| Work item |
Reproduce all of the entries below exactly, without a single change.

| Excerpts from a dataset |
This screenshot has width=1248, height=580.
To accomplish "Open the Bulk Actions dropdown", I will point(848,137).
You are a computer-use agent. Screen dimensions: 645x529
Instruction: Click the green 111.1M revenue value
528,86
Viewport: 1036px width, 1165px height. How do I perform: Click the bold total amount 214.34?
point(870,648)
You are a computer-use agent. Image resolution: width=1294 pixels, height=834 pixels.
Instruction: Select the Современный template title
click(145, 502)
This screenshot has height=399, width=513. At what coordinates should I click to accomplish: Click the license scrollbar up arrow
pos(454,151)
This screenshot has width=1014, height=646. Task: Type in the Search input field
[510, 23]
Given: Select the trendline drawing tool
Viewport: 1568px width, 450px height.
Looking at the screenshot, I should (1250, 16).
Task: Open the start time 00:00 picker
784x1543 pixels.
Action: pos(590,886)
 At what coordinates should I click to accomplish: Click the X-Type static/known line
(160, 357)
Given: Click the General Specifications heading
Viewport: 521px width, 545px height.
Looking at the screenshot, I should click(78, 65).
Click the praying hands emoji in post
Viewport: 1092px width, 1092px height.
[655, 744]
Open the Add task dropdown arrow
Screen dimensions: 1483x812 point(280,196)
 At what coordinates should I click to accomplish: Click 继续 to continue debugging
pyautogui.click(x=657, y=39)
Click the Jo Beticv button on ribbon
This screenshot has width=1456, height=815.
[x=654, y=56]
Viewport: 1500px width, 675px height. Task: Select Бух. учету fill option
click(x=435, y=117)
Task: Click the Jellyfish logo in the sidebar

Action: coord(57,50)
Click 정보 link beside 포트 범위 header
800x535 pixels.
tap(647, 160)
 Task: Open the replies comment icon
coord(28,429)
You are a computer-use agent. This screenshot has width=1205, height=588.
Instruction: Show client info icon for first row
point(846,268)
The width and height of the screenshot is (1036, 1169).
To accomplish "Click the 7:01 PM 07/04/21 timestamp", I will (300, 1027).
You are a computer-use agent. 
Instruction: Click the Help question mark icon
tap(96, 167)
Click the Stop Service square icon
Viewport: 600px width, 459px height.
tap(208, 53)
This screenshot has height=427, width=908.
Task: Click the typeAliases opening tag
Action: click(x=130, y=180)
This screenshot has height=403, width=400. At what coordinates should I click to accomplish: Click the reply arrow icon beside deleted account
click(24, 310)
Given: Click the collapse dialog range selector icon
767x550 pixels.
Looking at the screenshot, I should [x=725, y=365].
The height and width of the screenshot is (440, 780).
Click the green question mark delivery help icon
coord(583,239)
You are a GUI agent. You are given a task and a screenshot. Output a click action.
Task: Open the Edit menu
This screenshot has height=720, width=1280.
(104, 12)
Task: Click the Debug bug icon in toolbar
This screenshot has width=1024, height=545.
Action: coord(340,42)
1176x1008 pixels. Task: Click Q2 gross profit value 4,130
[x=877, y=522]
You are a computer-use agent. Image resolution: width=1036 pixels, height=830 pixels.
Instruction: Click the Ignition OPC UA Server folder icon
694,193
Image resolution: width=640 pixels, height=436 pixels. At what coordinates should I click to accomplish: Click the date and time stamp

| Solution to this problem |
This screenshot has width=1248, height=580.
To accomplish "Open the Bulk Actions dropdown", I will point(848,137).
You are a computer-use agent. Screen dimensions: 645x529
Instruction: Click the green 111.1M revenue value
528,86
Viewport: 1036px width, 1165px height. How do I perform: Click the bold total amount 214.34?
point(870,648)
You are a computer-use agent. Image resolution: width=1294 pixels, height=834 pixels.
Instruction: Select the Современный template title
click(145, 502)
This screenshot has height=399, width=513. At what coordinates should I click to accomplish: Click the license scrollbar up arrow
pos(454,151)
This screenshot has width=1014, height=646. Task: Type in the Search input field
[510, 23]
Given: Select the trendline drawing tool
Viewport: 1568px width, 450px height.
Looking at the screenshot, I should (1250, 16).
Task: Open the start time 00:00 picker
784x1543 pixels.
Action: pos(590,886)
 At what coordinates should I click to accomplish: Click the X-Type static/known line
(160, 357)
Given: Click the General Specifications heading
Viewport: 521px width, 545px height.
Looking at the screenshot, I should click(78, 65).
Click the praying hands emoji in post
Viewport: 1092px width, 1092px height.
[655, 744]
Open the Add task dropdown arrow
Screen dimensions: 1483x812 point(280,196)
 At what coordinates should I click to accomplish: Click 继续 to continue debugging
pyautogui.click(x=657, y=39)
Click the Jo Beticv button on ribbon
This screenshot has width=1456, height=815.
[x=654, y=56]
Viewport: 1500px width, 675px height. Task: Select Бух. учету fill option
click(x=435, y=117)
Task: Click the Jellyfish logo in the sidebar

Action: coord(57,50)
Click 정보 link beside 포트 범위 header
800x535 pixels.
tap(647, 160)
 Task: Open the replies comment icon
coord(28,429)
You are a computer-use agent. This screenshot has width=1205, height=588.
Instruction: Show client info icon for first row
point(846,268)
The width and height of the screenshot is (1036, 1169).
To accomplish "Click the 7:01 PM 07/04/21 timestamp", I will (300, 1027).
You are a computer-use agent. 
Instruction: Click the Help question mark icon
tap(96, 167)
Click the Stop Service square icon
Viewport: 600px width, 459px height.
tap(208, 53)
This screenshot has height=427, width=908.
Task: Click the typeAliases opening tag
Action: click(x=130, y=180)
This screenshot has height=403, width=400. At what coordinates should I click to accomplish: Click the reply arrow icon beside deleted account
click(24, 310)
Given: Click the collapse dialog range selector icon
767x550 pixels.
Looking at the screenshot, I should [x=725, y=365].
The height and width of the screenshot is (440, 780).
Click the green question mark delivery help icon
coord(583,239)
You are a GUI agent. You are given a task and a screenshot. Output a click action.
Task: Open the Edit menu
This screenshot has height=720, width=1280.
(104, 12)
Task: Click the Debug bug icon in toolbar
This screenshot has width=1024, height=545.
Action: coord(340,42)
1176x1008 pixels. Task: Click Q2 gross profit value 4,130
[x=877, y=522]
You are a computer-use agent. Image resolution: width=1036 pixels, height=830 pixels.
Instruction: Click the Ignition OPC UA Server folder icon
694,193
Image resolution: width=640 pixels, height=436 pixels. At what coordinates should I click to accomplish: Click the date and time stamp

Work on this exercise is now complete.